Segment Start: DATA TO USE

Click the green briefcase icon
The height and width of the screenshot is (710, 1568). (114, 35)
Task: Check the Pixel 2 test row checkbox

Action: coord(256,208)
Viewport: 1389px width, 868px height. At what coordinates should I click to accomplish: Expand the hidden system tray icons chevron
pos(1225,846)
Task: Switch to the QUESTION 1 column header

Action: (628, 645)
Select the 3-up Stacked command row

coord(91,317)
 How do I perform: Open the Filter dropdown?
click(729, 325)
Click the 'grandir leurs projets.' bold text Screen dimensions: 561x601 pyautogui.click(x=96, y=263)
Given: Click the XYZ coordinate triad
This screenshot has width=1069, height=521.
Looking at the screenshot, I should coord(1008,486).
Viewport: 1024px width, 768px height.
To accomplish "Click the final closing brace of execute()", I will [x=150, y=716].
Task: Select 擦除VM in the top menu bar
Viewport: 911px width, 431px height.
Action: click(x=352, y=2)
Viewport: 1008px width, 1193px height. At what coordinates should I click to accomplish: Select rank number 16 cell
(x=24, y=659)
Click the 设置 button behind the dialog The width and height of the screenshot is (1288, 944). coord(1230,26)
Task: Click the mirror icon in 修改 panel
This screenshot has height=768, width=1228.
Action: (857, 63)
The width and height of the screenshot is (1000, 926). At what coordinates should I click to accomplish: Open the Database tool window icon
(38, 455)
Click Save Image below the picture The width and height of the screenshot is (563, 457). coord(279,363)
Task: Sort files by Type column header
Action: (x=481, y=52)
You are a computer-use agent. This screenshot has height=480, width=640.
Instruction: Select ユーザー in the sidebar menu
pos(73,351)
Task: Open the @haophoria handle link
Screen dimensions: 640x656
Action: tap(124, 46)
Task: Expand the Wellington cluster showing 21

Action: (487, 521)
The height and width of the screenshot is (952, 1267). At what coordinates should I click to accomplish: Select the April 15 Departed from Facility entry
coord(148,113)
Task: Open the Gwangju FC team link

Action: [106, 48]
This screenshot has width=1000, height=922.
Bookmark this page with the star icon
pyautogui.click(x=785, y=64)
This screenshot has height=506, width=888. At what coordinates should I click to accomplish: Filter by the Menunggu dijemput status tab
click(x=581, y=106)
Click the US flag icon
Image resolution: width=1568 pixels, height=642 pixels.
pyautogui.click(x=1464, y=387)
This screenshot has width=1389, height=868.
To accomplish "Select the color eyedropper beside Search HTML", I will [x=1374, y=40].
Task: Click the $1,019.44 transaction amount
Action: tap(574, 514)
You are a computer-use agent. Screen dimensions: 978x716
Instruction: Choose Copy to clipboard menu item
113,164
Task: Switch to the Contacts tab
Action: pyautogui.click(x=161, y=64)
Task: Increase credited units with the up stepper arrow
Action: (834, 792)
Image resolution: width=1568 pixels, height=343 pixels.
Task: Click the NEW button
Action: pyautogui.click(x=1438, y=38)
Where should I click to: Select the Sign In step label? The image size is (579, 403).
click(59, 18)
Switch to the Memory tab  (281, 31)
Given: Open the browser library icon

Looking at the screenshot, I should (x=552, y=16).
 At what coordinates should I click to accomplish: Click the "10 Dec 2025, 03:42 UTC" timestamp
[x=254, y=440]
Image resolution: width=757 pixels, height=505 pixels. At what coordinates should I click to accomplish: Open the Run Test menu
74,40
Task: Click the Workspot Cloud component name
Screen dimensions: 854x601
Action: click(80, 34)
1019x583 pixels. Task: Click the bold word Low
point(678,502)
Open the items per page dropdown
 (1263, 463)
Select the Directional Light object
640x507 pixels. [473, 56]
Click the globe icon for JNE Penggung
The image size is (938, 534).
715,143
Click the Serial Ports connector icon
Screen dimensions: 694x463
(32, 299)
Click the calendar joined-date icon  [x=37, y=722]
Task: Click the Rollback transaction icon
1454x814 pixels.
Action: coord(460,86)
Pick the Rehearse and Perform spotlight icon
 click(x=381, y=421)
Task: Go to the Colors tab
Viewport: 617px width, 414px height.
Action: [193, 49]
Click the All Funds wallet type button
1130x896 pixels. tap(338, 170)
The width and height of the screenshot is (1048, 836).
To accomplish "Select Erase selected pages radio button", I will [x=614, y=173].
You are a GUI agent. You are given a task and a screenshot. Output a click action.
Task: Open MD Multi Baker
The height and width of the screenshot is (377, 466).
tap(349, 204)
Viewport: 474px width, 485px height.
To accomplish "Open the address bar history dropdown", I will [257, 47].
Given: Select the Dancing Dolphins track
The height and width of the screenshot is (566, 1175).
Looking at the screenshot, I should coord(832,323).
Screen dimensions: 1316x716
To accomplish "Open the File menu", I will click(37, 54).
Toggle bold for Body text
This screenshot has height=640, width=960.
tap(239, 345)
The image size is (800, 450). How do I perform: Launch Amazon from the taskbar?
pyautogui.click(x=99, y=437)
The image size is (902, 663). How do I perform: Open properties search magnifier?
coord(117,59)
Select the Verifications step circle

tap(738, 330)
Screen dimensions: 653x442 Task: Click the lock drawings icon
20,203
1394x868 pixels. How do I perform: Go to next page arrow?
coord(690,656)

Segment End: DATA TO USE

### WHAT IS REQUIRED
Each entry above is to be copied out exactly as written.

### EXPECTED ANSWER
Click the green briefcase icon
The height and width of the screenshot is (710, 1568). (114, 35)
Task: Check the Pixel 2 test row checkbox

Action: coord(256,208)
Viewport: 1389px width, 868px height. At what coordinates should I click to accomplish: Expand the hidden system tray icons chevron
pos(1225,846)
Task: Switch to the QUESTION 1 column header

Action: (628, 645)
Select the 3-up Stacked command row

coord(91,317)
 How do I perform: Open the Filter dropdown?
click(729, 325)
Click the 'grandir leurs projets.' bold text Screen dimensions: 561x601 pyautogui.click(x=96, y=263)
Given: Click the XYZ coordinate triad
This screenshot has width=1069, height=521.
Looking at the screenshot, I should coord(1008,486).
Viewport: 1024px width, 768px height.
To accomplish "Click the final closing brace of execute()", I will [x=150, y=716].
Task: Select 擦除VM in the top menu bar
Viewport: 911px width, 431px height.
Action: click(x=352, y=2)
Viewport: 1008px width, 1193px height. At what coordinates should I click to accomplish: Select rank number 16 cell
(x=24, y=659)
Click the 设置 button behind the dialog The width and height of the screenshot is (1288, 944). coord(1230,26)
Task: Click the mirror icon in 修改 panel
This screenshot has height=768, width=1228.
Action: (857, 63)
The width and height of the screenshot is (1000, 926). At what coordinates should I click to accomplish: Open the Database tool window icon
(38, 455)
Click Save Image below the picture The width and height of the screenshot is (563, 457). coord(279,363)
Task: Sort files by Type column header
Action: (x=481, y=52)
You are a computer-use agent. This screenshot has height=480, width=640.
Instruction: Select ユーザー in the sidebar menu
pos(73,351)
Task: Open the @haophoria handle link
Screen dimensions: 640x656
Action: tap(124, 46)
Task: Expand the Wellington cluster showing 21

Action: (487, 521)
The height and width of the screenshot is (952, 1267). At what coordinates should I click to accomplish: Select the April 15 Departed from Facility entry
coord(148,113)
Task: Open the Gwangju FC team link

Action: [106, 48]
This screenshot has width=1000, height=922.
Bookmark this page with the star icon
pyautogui.click(x=785, y=64)
This screenshot has height=506, width=888. At what coordinates should I click to accomplish: Filter by the Menunggu dijemput status tab
click(x=581, y=106)
Click the US flag icon
Image resolution: width=1568 pixels, height=642 pixels.
pyautogui.click(x=1464, y=387)
This screenshot has width=1389, height=868.
To accomplish "Select the color eyedropper beside Search HTML", I will [x=1374, y=40].
Task: Click the $1,019.44 transaction amount
Action: tap(574, 514)
You are a computer-use agent. Screen dimensions: 978x716
Instruction: Choose Copy to clipboard menu item
113,164
Task: Switch to the Contacts tab
Action: pyautogui.click(x=161, y=64)
Task: Increase credited units with the up stepper arrow
Action: (834, 792)
Image resolution: width=1568 pixels, height=343 pixels.
Task: Click the NEW button
Action: pyautogui.click(x=1438, y=38)
Where should I click to: Select the Sign In step label? The image size is (579, 403).
click(59, 18)
Switch to the Memory tab  (281, 31)
Given: Open the browser library icon

Looking at the screenshot, I should (x=552, y=16).
 At what coordinates should I click to accomplish: Click the "10 Dec 2025, 03:42 UTC" timestamp
[x=254, y=440]
Image resolution: width=757 pixels, height=505 pixels. At what coordinates should I click to accomplish: Open the Run Test menu
74,40
Task: Click the Workspot Cloud component name
Screen dimensions: 854x601
Action: click(80, 34)
1019x583 pixels. Task: Click the bold word Low
point(678,502)
Open the items per page dropdown
 (1263, 463)
Select the Directional Light object
640x507 pixels. [473, 56]
Click the globe icon for JNE Penggung
The image size is (938, 534).
715,143
Click the Serial Ports connector icon
Screen dimensions: 694x463
(32, 299)
Click the calendar joined-date icon  [x=37, y=722]
Task: Click the Rollback transaction icon
1454x814 pixels.
Action: coord(460,86)
Pick the Rehearse and Perform spotlight icon
 click(x=381, y=421)
Task: Go to the Colors tab
Viewport: 617px width, 414px height.
Action: [193, 49]
Click the All Funds wallet type button
1130x896 pixels. tap(338, 170)
The width and height of the screenshot is (1048, 836).
To accomplish "Select Erase selected pages radio button", I will [x=614, y=173].
You are a GUI agent. You are given a task and a screenshot. Output a click action.
Task: Open MD Multi Baker
The height and width of the screenshot is (377, 466).
tap(349, 204)
Viewport: 474px width, 485px height.
To accomplish "Open the address bar history dropdown", I will [257, 47].
Given: Select the Dancing Dolphins track
The height and width of the screenshot is (566, 1175).
Looking at the screenshot, I should coord(832,323).
Screen dimensions: 1316x716
To accomplish "Open the File menu", I will click(37, 54).
Toggle bold for Body text
This screenshot has height=640, width=960.
tap(239, 345)
The image size is (800, 450). How do I perform: Launch Amazon from the taskbar?
pyautogui.click(x=99, y=437)
The image size is (902, 663). How do I perform: Open properties search magnifier?
coord(117,59)
Select the Verifications step circle

tap(738, 330)
Screen dimensions: 653x442 Task: Click the lock drawings icon
20,203
1394x868 pixels. How do I perform: Go to next page arrow?
coord(690,656)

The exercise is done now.